**Your instructions**
Set down the line containing "Where should I" and each line after it through the last line of the records, exactly, leaving pictures out.

** Records for processing follows **

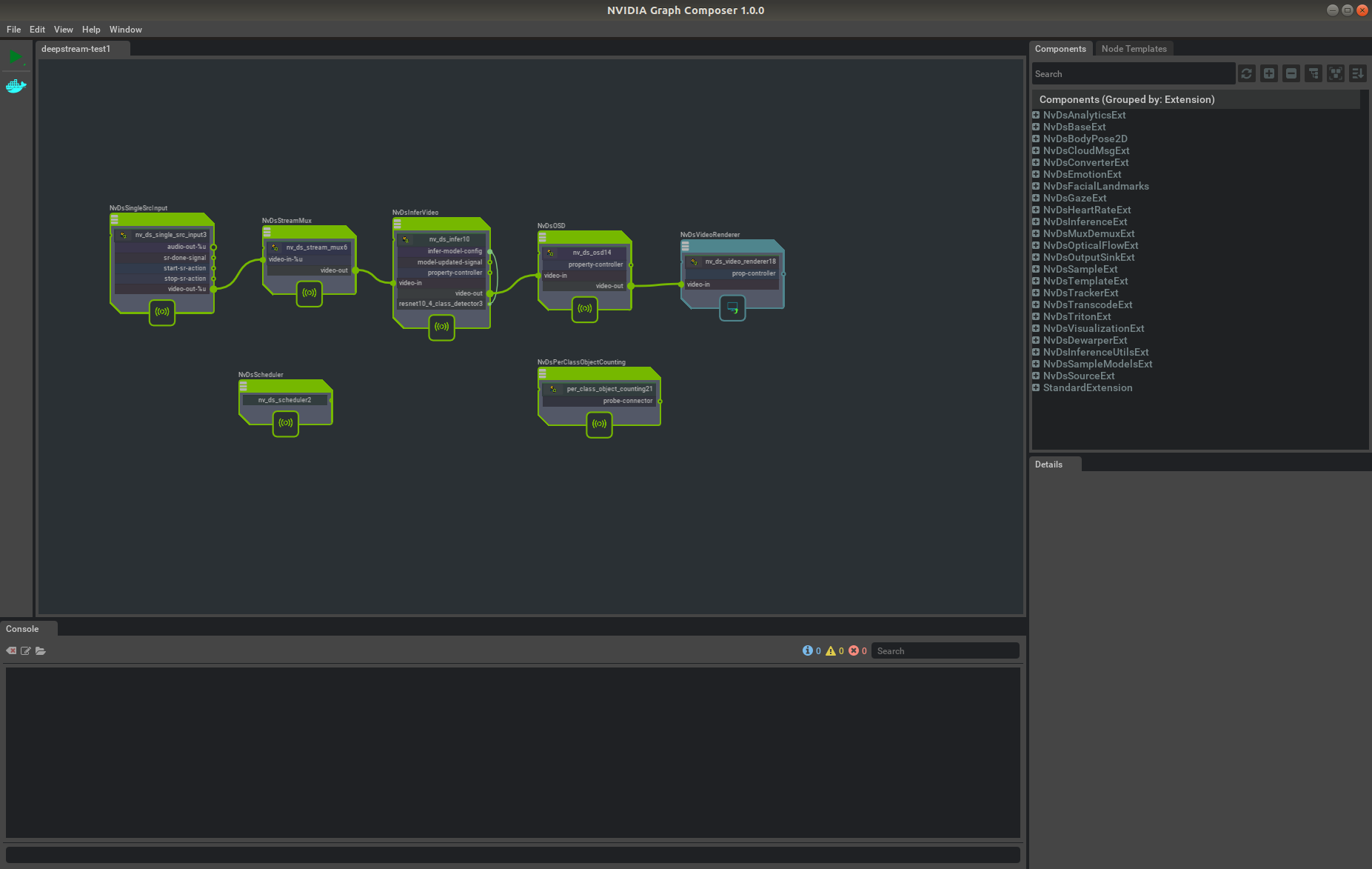
Task: Click the Components search field
Action: [x=1133, y=73]
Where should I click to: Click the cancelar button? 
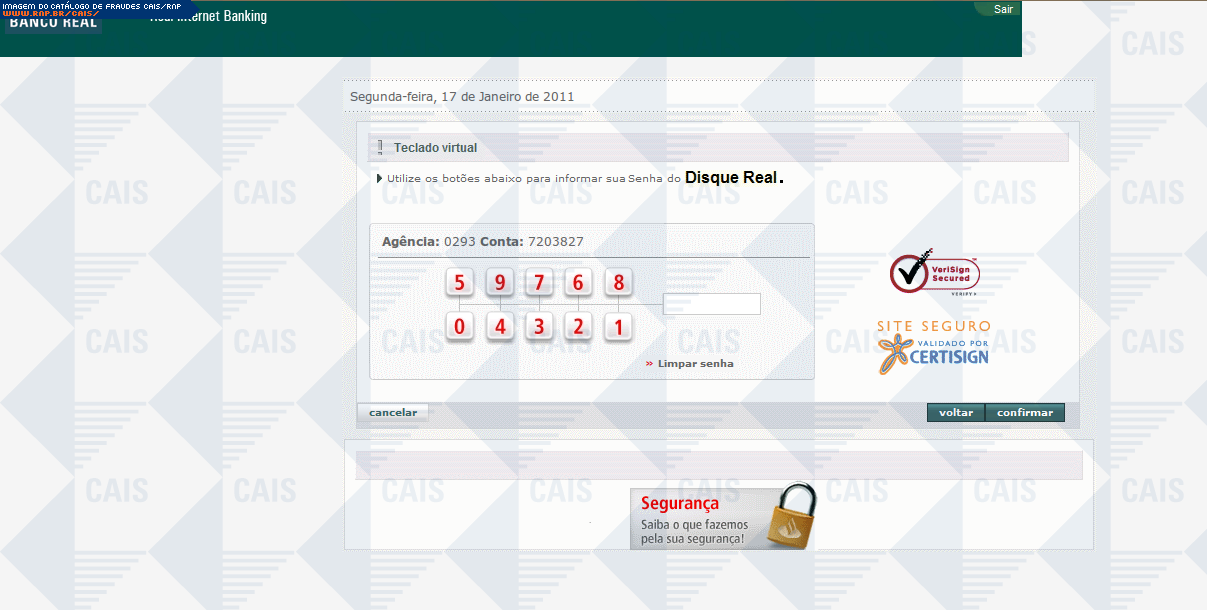393,412
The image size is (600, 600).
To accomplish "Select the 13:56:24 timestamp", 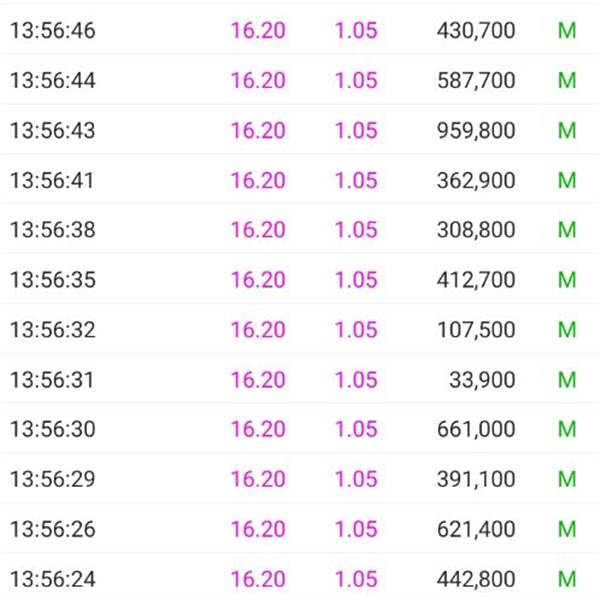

** End of Records for processing **

**Task response**
Where should I click to: Click the cancelar button? 
393,412
The image size is (600, 600).
To accomplish "Select the 13:56:24 timestamp", 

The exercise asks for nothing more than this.